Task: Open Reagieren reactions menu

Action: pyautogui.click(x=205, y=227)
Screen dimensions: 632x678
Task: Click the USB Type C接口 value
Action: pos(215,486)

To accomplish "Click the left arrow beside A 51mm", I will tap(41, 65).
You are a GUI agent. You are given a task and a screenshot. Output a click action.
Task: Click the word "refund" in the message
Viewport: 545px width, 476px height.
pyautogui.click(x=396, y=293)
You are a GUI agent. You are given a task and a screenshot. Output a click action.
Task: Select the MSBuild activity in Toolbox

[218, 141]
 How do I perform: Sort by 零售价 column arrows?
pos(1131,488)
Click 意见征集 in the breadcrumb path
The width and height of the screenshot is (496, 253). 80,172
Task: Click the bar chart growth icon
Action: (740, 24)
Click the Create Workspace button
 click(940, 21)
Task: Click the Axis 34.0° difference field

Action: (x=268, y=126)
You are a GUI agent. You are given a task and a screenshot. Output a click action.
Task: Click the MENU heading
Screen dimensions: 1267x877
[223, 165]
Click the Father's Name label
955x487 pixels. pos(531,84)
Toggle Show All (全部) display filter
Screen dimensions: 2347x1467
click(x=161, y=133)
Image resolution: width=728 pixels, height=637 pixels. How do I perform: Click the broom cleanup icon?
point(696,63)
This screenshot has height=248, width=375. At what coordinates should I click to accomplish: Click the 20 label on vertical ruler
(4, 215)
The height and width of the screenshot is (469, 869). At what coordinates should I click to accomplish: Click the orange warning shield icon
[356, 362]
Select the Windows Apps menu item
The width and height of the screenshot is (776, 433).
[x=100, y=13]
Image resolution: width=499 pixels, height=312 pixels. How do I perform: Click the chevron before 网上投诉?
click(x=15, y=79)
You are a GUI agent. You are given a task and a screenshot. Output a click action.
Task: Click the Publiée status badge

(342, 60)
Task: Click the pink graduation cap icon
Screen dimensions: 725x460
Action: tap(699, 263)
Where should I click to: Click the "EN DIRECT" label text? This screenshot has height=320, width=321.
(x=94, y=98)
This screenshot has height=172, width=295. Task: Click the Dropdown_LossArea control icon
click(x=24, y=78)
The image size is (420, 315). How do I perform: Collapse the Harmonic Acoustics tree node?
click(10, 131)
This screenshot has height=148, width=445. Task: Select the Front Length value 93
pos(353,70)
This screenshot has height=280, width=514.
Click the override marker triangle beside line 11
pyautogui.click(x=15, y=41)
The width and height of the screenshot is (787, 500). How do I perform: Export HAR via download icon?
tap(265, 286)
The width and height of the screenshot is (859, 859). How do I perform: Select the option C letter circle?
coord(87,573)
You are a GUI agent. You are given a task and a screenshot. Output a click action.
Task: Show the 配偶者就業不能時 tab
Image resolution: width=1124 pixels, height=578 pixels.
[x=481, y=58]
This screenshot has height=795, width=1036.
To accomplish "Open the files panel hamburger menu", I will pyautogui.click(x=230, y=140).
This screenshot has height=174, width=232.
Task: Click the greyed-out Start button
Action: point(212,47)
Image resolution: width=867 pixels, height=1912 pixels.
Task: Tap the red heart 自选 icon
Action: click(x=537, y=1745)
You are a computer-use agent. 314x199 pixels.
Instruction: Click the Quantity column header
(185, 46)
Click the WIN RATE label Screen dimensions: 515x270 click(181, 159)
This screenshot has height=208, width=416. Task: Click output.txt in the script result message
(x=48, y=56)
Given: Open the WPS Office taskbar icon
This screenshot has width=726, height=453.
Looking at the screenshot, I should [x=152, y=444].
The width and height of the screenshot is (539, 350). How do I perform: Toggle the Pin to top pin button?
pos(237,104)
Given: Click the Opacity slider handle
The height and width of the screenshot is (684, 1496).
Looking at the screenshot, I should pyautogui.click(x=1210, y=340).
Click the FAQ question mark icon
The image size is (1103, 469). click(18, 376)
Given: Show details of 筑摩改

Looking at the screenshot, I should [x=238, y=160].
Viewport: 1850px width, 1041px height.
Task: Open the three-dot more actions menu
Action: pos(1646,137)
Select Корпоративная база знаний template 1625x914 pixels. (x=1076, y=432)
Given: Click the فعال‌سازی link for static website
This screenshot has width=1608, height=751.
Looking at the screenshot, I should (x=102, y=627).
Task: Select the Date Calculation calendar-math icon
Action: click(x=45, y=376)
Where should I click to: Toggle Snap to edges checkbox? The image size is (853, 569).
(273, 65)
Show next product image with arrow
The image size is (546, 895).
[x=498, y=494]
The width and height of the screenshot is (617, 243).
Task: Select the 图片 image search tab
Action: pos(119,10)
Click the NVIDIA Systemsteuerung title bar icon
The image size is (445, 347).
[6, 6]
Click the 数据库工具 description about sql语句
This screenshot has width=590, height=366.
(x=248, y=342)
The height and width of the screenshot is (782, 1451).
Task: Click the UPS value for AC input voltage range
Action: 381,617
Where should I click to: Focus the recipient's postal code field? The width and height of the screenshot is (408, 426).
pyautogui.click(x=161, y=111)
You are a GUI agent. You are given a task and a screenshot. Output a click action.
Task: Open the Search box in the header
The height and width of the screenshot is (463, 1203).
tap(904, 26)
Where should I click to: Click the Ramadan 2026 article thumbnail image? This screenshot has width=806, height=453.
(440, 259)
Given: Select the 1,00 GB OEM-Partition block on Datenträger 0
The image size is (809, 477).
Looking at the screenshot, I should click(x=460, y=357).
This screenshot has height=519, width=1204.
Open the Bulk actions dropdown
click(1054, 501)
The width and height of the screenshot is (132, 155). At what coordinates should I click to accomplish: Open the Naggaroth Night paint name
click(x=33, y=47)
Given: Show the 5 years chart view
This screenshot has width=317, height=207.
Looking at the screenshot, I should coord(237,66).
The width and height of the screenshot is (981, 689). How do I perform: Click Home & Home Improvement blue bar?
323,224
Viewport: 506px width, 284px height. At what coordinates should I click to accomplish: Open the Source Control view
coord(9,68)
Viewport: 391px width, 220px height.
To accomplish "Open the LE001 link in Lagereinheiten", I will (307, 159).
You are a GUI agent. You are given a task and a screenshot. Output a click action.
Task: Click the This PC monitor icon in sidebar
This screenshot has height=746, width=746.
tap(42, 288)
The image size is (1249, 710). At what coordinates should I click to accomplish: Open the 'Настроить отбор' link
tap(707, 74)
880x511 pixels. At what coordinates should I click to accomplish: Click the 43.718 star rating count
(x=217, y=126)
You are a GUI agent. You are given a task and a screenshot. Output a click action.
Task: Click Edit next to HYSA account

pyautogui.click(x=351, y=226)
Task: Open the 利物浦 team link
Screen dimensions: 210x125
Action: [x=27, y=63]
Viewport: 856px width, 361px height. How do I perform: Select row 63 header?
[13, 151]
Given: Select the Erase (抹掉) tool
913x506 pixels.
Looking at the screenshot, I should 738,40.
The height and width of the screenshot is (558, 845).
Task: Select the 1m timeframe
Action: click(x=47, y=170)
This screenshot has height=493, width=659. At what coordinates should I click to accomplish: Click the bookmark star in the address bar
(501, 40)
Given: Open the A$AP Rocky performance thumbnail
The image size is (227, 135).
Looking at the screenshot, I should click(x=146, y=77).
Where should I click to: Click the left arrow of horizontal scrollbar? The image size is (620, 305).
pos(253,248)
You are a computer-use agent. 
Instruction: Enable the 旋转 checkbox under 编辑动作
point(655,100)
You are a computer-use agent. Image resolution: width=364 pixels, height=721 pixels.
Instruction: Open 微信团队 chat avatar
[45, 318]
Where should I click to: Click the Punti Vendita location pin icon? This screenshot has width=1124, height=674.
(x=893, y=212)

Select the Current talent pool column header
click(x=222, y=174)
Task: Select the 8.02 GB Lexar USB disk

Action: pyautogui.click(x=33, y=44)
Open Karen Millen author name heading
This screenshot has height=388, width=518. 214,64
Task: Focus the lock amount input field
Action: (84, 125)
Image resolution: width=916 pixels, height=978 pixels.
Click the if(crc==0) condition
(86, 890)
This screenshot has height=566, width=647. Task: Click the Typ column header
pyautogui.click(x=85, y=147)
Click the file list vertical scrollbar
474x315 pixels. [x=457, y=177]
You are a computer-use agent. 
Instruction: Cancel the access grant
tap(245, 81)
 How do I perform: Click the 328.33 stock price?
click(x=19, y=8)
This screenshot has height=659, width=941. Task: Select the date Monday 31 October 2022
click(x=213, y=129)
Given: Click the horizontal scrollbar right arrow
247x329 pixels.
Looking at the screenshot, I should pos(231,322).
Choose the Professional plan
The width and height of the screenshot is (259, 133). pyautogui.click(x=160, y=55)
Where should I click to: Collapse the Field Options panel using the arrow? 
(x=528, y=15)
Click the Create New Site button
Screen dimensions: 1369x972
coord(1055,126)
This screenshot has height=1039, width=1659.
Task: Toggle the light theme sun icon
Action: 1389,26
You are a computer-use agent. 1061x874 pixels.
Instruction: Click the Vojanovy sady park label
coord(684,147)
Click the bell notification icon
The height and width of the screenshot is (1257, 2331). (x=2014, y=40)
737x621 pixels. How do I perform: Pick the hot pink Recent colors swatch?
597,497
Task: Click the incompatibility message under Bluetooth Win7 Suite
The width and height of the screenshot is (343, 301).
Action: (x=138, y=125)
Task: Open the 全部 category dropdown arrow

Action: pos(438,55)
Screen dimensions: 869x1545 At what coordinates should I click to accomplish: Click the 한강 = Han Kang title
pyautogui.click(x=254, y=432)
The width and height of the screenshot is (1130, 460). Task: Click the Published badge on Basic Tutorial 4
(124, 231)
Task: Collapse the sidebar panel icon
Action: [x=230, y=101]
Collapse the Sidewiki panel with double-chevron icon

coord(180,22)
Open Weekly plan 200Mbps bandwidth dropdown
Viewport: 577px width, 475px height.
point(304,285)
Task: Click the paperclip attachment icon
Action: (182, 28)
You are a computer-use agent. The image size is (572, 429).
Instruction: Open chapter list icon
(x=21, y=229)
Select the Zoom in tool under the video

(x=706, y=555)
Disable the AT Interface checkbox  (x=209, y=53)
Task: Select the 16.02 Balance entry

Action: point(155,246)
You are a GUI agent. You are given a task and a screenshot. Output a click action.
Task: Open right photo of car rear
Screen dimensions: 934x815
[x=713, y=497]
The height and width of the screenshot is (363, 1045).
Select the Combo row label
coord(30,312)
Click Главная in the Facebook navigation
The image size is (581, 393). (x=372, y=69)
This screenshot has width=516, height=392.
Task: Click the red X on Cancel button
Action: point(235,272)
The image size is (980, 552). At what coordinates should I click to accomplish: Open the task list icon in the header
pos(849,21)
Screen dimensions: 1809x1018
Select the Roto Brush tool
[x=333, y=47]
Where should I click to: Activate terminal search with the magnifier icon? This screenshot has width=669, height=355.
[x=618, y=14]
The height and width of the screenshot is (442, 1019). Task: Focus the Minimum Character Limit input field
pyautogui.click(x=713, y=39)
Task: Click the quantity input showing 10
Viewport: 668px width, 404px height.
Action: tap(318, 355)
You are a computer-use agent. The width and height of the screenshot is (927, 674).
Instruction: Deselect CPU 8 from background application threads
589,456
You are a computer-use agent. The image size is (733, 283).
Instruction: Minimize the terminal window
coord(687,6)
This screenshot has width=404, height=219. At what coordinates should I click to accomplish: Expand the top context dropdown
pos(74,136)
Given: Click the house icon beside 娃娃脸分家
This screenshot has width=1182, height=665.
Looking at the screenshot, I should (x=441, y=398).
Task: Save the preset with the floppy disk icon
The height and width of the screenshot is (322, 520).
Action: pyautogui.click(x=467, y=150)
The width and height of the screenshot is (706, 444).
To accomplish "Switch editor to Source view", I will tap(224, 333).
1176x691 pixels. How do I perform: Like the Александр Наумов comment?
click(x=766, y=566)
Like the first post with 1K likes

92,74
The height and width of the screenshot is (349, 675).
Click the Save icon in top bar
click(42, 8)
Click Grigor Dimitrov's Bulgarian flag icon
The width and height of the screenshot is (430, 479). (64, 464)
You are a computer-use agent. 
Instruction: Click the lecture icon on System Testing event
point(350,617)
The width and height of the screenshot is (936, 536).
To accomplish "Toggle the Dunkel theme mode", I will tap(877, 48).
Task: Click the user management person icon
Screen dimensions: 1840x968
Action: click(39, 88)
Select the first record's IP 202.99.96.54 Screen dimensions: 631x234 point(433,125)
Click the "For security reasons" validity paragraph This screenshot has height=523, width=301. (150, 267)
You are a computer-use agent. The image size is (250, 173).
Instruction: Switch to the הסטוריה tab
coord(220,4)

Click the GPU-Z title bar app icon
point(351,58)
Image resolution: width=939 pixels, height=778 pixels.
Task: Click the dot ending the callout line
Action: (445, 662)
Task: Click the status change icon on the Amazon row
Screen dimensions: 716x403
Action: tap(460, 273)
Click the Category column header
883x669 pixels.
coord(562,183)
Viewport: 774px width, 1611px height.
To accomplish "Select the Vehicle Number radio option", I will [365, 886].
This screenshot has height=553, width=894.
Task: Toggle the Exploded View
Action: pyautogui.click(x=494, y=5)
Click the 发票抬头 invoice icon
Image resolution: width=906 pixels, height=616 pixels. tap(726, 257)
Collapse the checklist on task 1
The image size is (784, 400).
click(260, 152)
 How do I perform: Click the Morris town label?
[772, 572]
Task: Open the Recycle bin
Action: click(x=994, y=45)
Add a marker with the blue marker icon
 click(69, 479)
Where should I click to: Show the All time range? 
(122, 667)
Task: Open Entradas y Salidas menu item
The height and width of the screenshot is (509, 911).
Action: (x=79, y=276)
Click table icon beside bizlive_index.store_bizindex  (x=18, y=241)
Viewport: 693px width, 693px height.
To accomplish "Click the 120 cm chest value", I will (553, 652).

Short exercise » Format the lines from the one containing "The height and width of the screenshot is (442, 1019)." through the one containing "Action: tap(318, 355)", inclusive, as a JSON list of strings, one string per line, leaving out blank lines.

The output »
[
  "The height and width of the screenshot is (442, 1019). Task: Focus the Minimum Character Limit input field",
  "pyautogui.click(x=713, y=39)",
  "Task: Click the quantity input showing 10",
  "Viewport: 668px width, 404px height.",
  "Action: tap(318, 355)"
]